Task prompt
Can you retype each of the items below word for word, changing nothing?

Supplied material
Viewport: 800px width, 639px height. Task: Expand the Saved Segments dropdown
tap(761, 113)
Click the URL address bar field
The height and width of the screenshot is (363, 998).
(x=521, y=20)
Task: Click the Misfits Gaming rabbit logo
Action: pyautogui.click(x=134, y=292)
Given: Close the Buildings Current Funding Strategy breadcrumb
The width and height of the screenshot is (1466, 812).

Response to the exercise
Viewport: 800px width, 639px height. Task: Expand the Saved Segments dropdown
tap(761, 113)
Click the URL address bar field
The height and width of the screenshot is (363, 998).
(x=521, y=20)
Task: Click the Misfits Gaming rabbit logo
Action: pyautogui.click(x=134, y=292)
Given: Close the Buildings Current Funding Strategy breadcrumb
The width and height of the screenshot is (1466, 812).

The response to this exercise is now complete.